SharePoint Online è un servizio cloud ampiamente utilizzato da aziende, pubbliche amministrazioni e organizzazioni internazionali per gestione documentale e collaborazione. La compromissione di un tenant può portare a accesso non autorizzato ai dati, manipolazione dei documenti e interruzioni operative, con potenziali conseguenze legali e reputazionali. La mancanza di requisiti di autenticazione e interazione utente aumenta ulteriormente il rischio di sfruttamento remoto.
La vulnerabilità è stata riservata su NVD a settembre 2025 e pubblicata ufficialmente il 20 novembre 2025, con aggiornamento il 21 novembre. Microsoft l’ha inclusa nel proprio Security Update Guide, ma al momento della pubblicazione non erano disponibili exploit pubblici né patch. Il servizio essendo cloud-based, la gestione delle mitigazioni e degli aggiornamenti dipende direttamente dal provider, rendendo cruciale il monitoraggio da parte delle organizzazioni.
Anche se SharePoint Online è un servizio cloud e Microsoft applicherà direttamente le patch lato server, le organizzazioni non devono abbassare la guardia.
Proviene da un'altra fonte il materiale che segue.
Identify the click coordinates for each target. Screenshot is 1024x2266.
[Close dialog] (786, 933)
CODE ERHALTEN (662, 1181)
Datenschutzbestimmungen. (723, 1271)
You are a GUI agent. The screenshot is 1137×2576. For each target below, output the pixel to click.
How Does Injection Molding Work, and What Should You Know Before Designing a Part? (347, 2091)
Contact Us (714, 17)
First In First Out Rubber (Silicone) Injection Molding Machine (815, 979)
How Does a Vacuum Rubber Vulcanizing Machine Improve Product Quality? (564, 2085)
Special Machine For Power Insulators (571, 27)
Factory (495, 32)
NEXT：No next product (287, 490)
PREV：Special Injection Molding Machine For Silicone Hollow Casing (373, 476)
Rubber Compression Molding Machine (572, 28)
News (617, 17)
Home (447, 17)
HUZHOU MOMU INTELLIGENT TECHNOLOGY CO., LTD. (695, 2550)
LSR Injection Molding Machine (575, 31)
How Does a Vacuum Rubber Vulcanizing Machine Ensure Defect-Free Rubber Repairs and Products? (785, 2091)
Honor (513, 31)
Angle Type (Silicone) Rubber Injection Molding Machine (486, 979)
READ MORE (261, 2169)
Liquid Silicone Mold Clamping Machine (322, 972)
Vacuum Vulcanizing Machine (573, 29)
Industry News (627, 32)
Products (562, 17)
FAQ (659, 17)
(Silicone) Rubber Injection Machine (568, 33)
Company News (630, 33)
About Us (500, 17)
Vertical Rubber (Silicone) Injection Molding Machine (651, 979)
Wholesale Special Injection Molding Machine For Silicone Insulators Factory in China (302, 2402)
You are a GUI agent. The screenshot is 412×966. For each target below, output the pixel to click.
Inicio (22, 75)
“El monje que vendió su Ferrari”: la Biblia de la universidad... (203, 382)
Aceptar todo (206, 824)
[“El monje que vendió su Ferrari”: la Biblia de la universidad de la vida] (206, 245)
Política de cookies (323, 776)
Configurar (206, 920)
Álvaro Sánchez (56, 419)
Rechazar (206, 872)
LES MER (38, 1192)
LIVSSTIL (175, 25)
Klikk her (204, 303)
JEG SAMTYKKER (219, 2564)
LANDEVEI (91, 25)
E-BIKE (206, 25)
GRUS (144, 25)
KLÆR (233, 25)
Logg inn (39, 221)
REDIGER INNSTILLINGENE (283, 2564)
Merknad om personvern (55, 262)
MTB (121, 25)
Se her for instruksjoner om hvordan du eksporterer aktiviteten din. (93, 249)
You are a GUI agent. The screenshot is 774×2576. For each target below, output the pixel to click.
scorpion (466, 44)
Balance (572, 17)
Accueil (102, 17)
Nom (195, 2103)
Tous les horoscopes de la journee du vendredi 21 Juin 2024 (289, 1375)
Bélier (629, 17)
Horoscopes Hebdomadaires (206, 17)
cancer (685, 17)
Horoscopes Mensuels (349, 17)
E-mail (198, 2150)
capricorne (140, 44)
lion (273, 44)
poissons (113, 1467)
È fondamentale verificare lo stato del proprio tenant, monitorare eventuali attività sospette e assicurarsi che controlli di accesso, privilegi e integrazioni API siano configurati correttamente. Queste misure riducono il rischio residuo derivante da configurazioni errate o da eventuali tentativi di sfruttamento precedenti all’applicazione della patch, garantendo così la sicurezza dei dati aziendali anche in ambienti cloud gestiti.
La CVE‑2025‑59245 evidenzia quanto la sicurezza del cloud aziendale sia critica.
Con un punteggio di 9.8, sfruttabile da remoto senza autenticazione, la vulnerabilità rappresenta un pericolo reale per la confidenzialità, integrità e disponibilità dei dati. Organizzazioni e amministratori devono agire subito, implementando controlli, mitigazioni e monitoraggio costante per prevenire accessi non autorizzati e possibili danni operativi o reputazionali.